Put the entries from the line that contains "Click the 수정하기 button" up to and including the end of the entries into a two-column CSV with the headers instruction and response, one row per entry, each value in a single quoted field with line breaks replaced by spaces. Leave the pictures out.

RECORDED DATA »
_ _ _

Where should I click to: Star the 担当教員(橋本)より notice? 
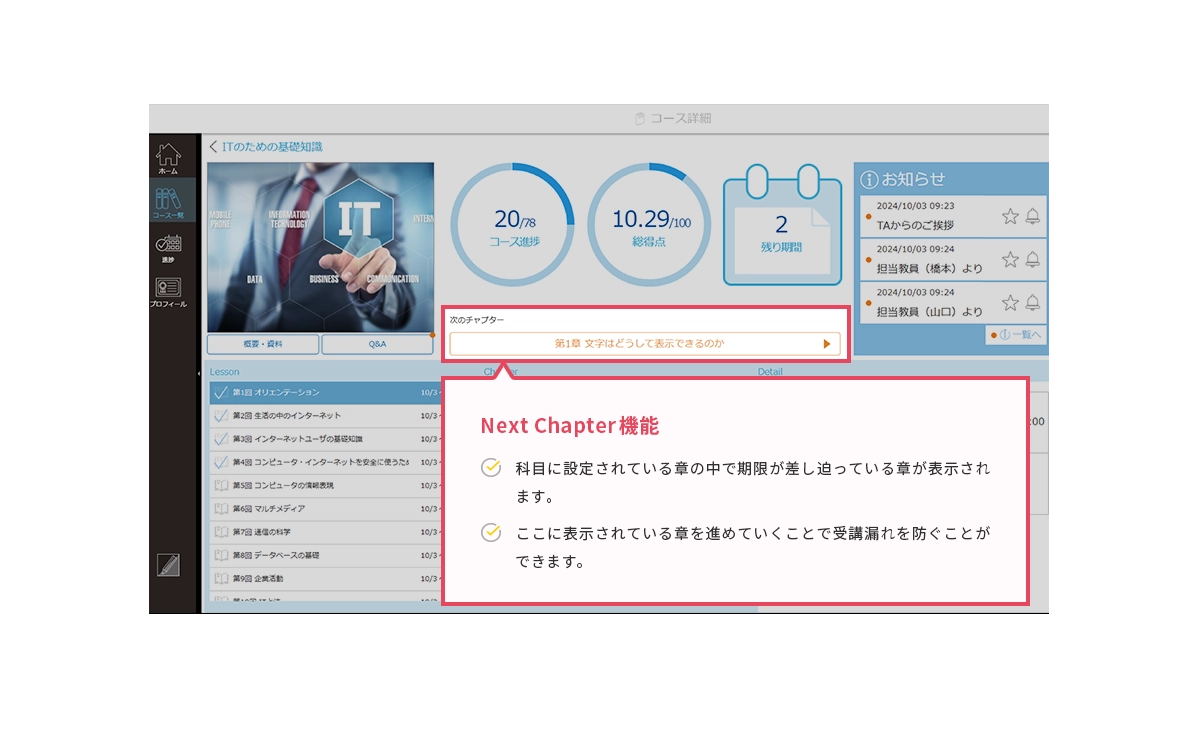coord(1010,259)
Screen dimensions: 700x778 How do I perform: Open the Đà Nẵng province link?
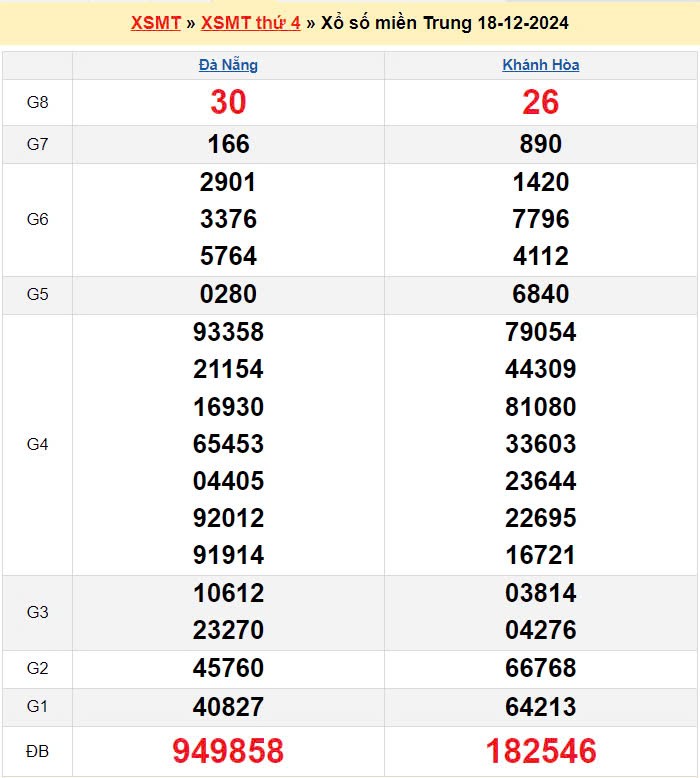tap(228, 65)
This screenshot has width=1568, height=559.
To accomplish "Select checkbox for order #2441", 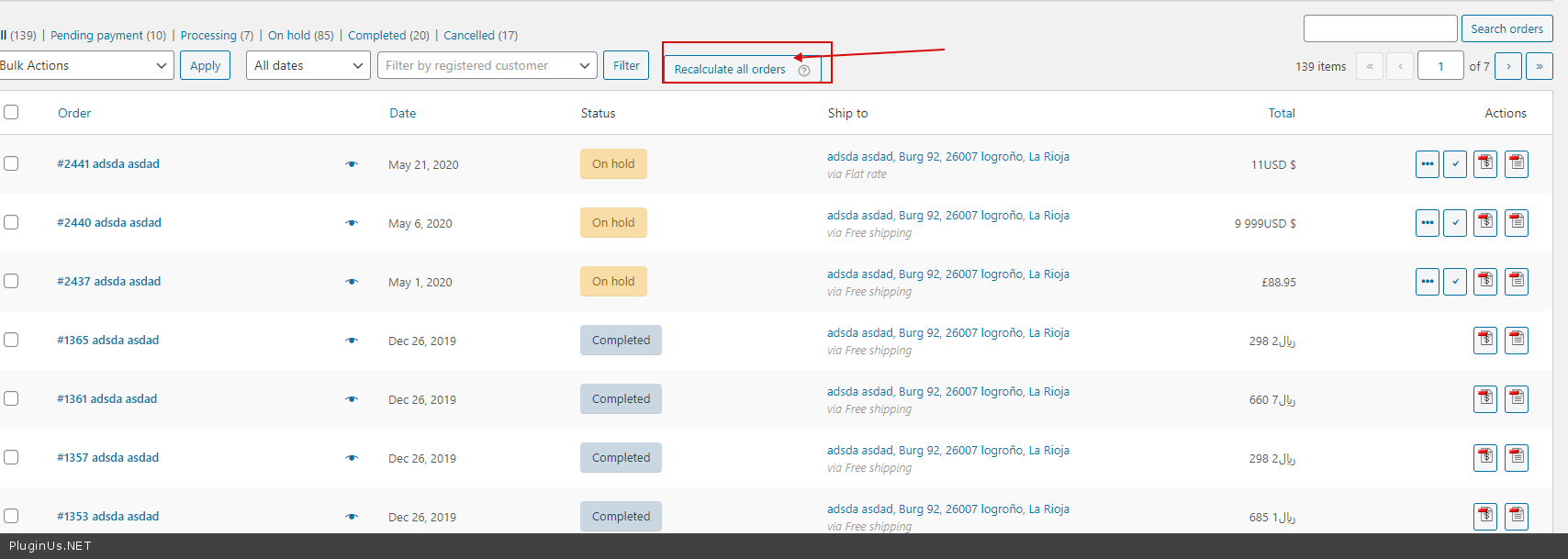I will click(11, 163).
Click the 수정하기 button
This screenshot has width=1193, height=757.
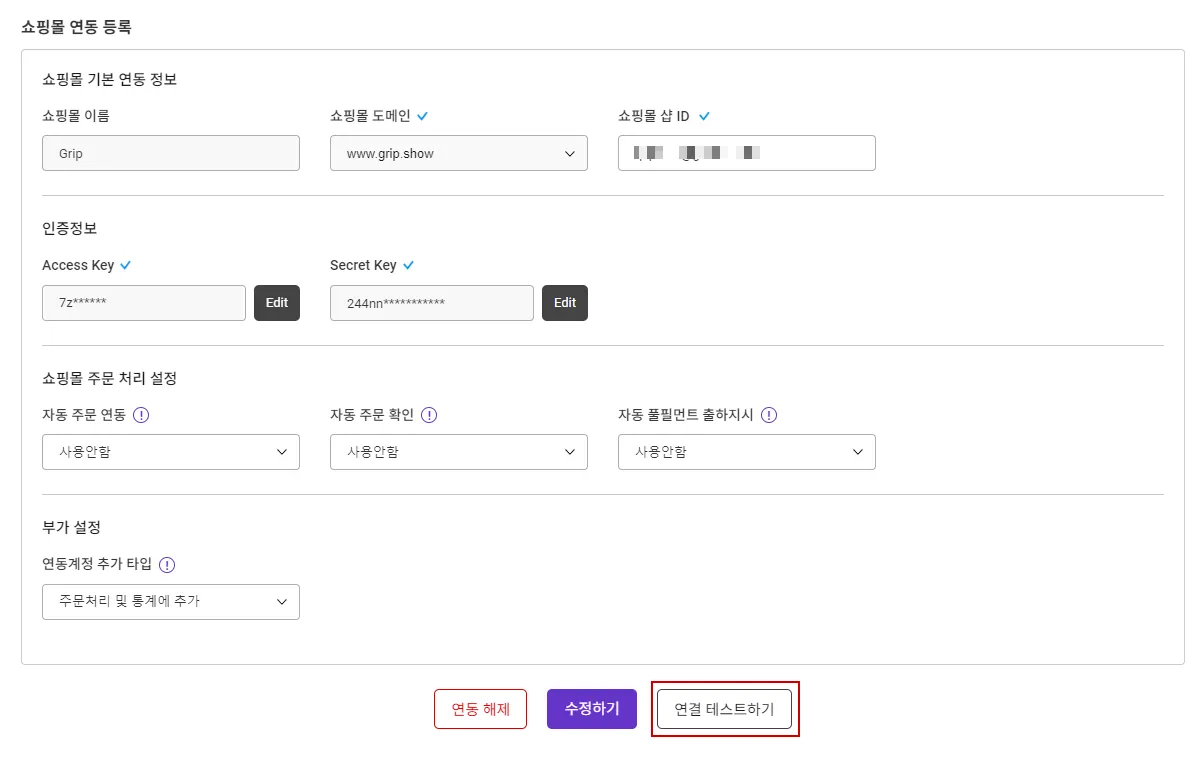(592, 709)
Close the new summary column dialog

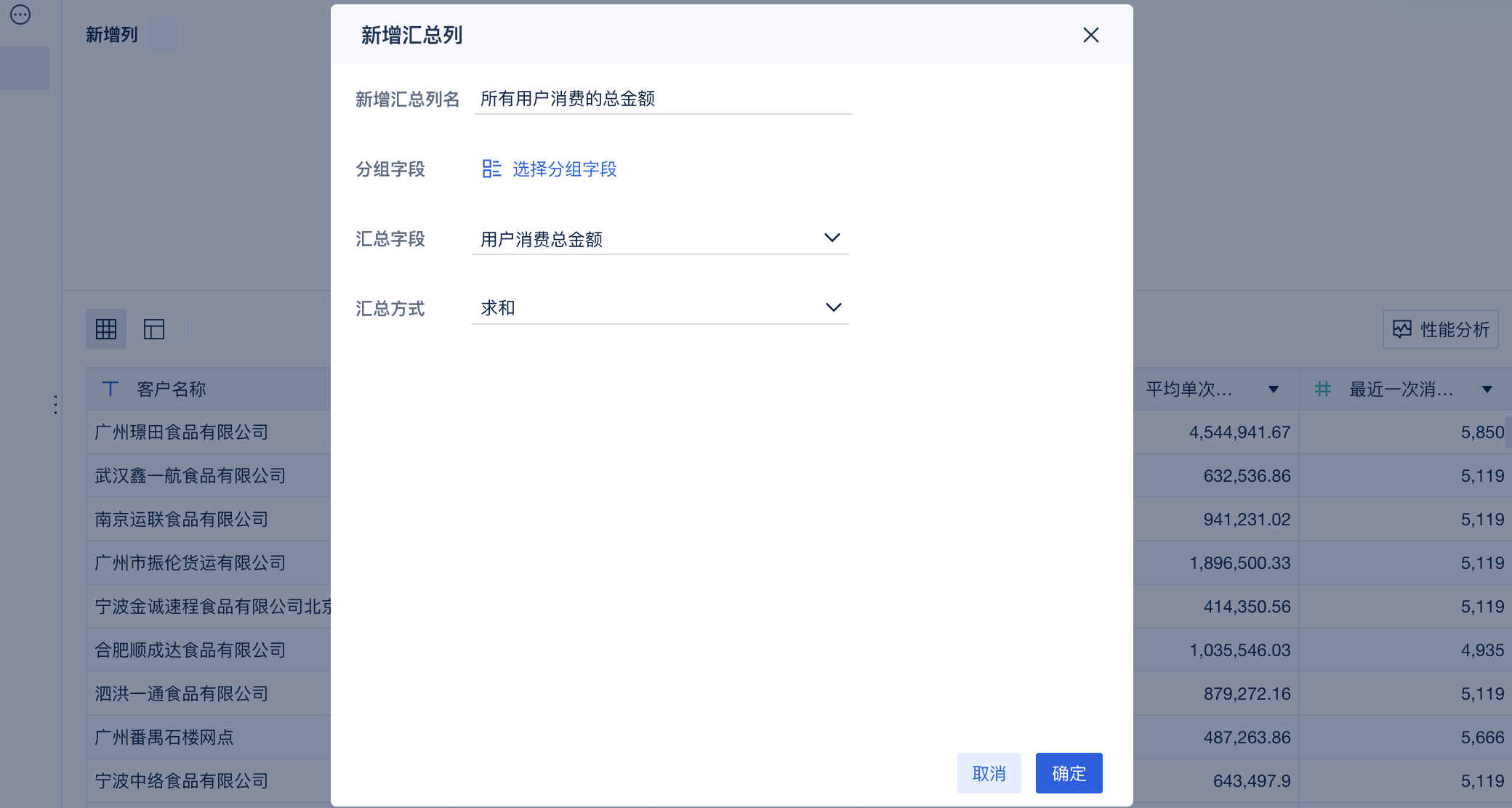tap(1090, 35)
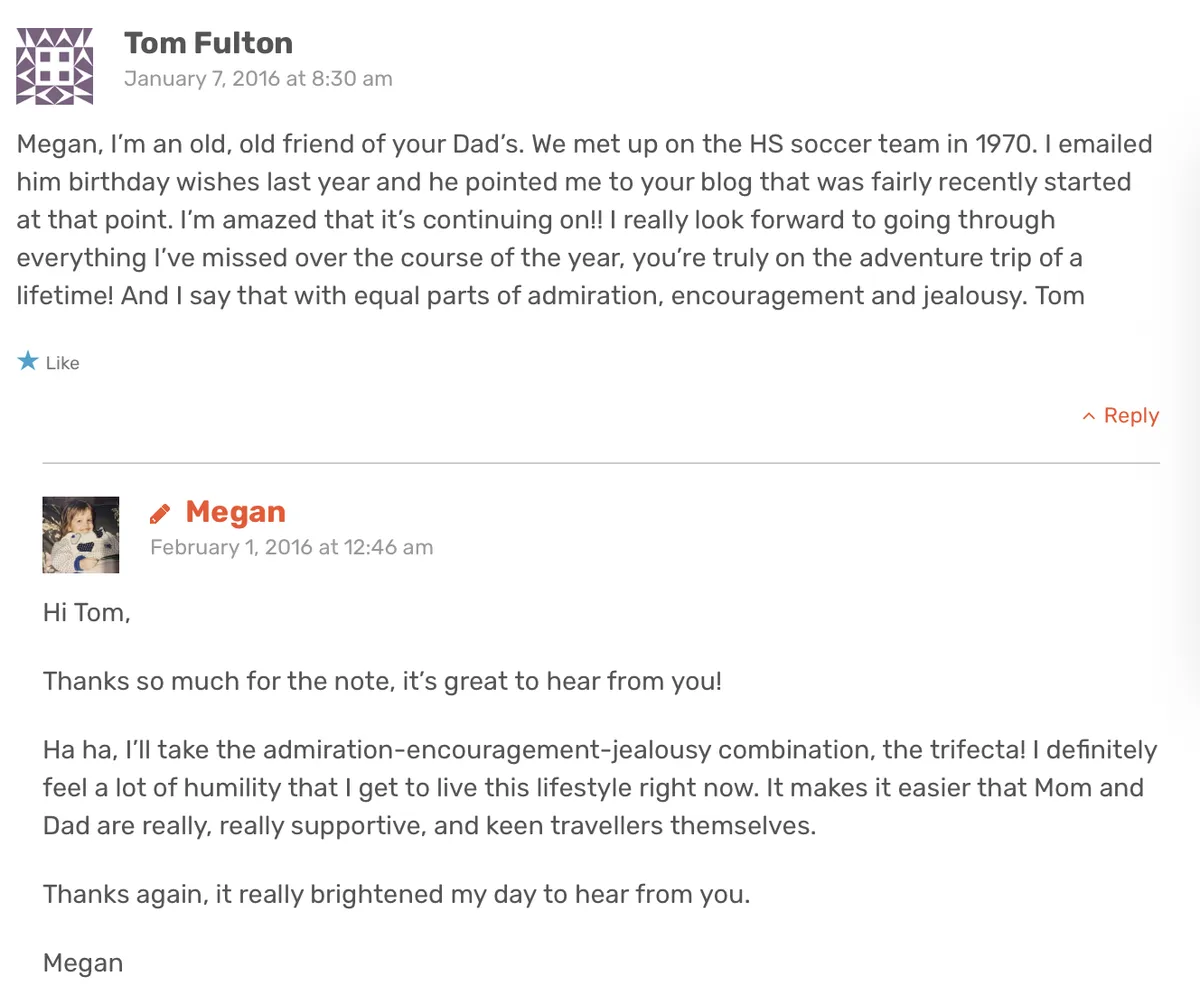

_ _ _

ANSWER FOR THE TASK »
instruction,response
"Click the 수정하기 button This screenshot has width=1193, height=757.","(592, 709)"
"Close the new summary column dialog","tap(1090, 35)"